Wildbienen nutzen Mauerspalten oder leere Schneckenhäuser. Sie beziehen gerne Insektenhotels mit ausgehöhlten Stängeln. Für die verschiedenen Bedürfnisse sollte der Durchmesser der Löcher unterschiedlich gross sein.

Kinder in der Natur

Voller Staunen beobachten die Kleinsten, wie Bienen von Blüte zu Blüte fliegen. Die pummeligen Hummeln sind immer für einen Lacher gut, wenn sich die Blütenstängel unter ihrer Last biegen. Mit passenden Büchern bringen Sie die Natur auch ins Kinderzimmer:

„Mein grosses Naturerlebnisbuch“ bietet Kindern neben Informationen rund um die Natur spannende Experimente, lustige Spiele und kreative Bastelideen.

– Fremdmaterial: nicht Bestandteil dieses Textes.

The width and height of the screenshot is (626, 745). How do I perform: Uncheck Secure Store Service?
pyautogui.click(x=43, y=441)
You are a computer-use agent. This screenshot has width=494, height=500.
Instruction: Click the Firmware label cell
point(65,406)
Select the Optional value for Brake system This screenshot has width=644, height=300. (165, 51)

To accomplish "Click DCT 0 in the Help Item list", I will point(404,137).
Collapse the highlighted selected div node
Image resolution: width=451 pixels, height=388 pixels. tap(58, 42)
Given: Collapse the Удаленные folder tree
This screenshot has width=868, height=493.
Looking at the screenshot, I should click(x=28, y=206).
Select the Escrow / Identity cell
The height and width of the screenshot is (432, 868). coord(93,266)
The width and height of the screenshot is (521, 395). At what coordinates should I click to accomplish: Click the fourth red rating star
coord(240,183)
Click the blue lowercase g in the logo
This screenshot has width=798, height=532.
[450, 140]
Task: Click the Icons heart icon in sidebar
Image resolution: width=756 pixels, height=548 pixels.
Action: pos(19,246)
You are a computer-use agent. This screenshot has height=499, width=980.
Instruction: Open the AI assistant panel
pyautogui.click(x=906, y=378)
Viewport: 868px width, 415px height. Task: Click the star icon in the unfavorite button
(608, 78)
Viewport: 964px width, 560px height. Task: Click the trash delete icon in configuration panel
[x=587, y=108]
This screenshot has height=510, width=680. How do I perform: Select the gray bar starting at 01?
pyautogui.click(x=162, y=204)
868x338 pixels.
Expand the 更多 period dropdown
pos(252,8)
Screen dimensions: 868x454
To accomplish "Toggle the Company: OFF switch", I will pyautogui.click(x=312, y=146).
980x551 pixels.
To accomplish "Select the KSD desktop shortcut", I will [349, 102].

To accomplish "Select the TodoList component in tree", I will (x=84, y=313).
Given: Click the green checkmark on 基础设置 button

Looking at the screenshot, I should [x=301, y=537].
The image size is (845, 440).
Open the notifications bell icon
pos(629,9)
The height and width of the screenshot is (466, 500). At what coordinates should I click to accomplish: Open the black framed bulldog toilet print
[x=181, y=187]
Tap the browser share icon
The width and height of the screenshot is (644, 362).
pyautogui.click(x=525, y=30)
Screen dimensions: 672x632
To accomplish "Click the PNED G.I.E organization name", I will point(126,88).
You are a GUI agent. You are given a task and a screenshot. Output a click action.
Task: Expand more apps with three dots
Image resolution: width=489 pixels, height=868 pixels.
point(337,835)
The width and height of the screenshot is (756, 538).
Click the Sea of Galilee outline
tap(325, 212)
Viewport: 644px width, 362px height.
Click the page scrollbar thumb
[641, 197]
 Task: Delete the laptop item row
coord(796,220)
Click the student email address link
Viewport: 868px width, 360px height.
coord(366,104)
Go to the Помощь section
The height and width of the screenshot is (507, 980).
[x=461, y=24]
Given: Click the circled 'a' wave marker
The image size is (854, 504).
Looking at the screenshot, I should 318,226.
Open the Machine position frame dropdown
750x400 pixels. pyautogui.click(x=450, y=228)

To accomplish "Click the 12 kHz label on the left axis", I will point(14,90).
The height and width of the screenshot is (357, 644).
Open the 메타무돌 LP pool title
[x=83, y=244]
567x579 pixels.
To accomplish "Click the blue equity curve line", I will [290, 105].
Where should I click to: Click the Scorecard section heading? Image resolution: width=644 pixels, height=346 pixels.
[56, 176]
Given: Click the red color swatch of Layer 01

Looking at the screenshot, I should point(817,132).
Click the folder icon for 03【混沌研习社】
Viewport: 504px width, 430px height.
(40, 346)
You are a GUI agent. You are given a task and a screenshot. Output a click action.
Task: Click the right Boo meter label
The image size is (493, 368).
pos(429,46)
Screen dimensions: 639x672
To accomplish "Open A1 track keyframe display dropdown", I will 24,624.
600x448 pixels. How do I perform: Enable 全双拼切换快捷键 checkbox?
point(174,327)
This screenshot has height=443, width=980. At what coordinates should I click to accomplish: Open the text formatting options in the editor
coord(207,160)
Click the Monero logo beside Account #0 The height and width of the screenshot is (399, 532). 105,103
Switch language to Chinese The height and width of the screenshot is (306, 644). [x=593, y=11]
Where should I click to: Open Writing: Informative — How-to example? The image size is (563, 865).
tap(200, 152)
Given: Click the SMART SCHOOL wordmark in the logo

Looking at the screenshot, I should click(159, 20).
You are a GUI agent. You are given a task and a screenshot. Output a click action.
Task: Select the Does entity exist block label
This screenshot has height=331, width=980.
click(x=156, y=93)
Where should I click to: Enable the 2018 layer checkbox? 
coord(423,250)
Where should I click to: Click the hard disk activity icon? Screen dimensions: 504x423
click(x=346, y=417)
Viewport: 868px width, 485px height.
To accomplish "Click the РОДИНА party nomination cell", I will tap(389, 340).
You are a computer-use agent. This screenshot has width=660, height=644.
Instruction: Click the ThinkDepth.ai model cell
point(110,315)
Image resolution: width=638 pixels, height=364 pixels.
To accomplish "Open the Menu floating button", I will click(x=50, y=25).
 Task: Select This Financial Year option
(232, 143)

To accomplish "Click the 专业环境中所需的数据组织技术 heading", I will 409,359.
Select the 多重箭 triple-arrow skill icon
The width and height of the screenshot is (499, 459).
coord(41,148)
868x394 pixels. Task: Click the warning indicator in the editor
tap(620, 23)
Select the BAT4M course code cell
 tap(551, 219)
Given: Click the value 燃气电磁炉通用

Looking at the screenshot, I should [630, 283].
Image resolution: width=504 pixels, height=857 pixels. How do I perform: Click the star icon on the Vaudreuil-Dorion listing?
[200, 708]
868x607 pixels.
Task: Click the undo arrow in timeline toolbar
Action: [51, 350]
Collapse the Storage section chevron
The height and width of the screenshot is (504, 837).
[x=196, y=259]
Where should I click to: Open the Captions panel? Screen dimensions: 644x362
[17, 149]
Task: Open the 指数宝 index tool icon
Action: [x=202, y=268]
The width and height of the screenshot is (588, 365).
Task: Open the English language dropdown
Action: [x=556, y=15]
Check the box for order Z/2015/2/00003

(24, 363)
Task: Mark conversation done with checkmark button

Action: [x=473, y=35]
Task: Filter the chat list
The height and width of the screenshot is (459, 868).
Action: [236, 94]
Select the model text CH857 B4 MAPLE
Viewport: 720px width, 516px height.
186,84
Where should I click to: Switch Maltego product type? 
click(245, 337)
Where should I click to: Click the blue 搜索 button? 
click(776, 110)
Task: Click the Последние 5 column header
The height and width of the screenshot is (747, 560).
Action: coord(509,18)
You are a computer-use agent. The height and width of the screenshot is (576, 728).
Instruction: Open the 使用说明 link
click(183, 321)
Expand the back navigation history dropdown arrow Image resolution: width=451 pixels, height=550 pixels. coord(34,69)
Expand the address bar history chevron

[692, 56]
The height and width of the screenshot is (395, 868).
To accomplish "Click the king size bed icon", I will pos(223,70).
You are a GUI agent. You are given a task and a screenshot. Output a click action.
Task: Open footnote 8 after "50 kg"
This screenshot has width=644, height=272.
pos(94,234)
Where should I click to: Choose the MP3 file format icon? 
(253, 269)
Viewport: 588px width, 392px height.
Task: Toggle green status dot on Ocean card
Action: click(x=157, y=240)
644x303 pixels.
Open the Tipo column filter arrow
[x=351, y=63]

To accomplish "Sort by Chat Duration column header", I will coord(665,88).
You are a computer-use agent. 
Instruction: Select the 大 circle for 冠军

Kleine Holzkünstler finden inspirierende Anregungen in „Meine kleine Schnitzwerkstatt“ . Das passende Werkzeug ist gleich dabei.

Förster und Beststellerautor Peter Wohlleben nimmt die Kinder mit auf Entdeckungsreise durch den Wald.

Bunter Balkon-Bauerngarten

Damit die Vielfalt auch auf einem kleinen Balkon einziehen kann, bauen Sie ruhig in die Höhe: Nutzen Sie Regale, Pflanzleitern oder Rankgitter, beispielsweise für die Schwarzäugige Susanne. Clematis und Efeu wachsen sogar ohne Rankhilfe. Oder lassen Sie die Blumen von oben herabhängen. Dann wachsen Ihnen die Erdbeeren buchstäblich in den Mund.

Alternativ können Sie ganz normale Blumentöpfe und Balkonkästen nehmen. Darin gedeihen Kapuzinerkresse, Verbene, Glockenblume, Wandelröschen, Löwenmäulchen, Margeriten, Sonnenblumen, Fächerblume und duftender Lavendel. So bekommt ihr Balkon Farbe und lädt summende Besucher ein.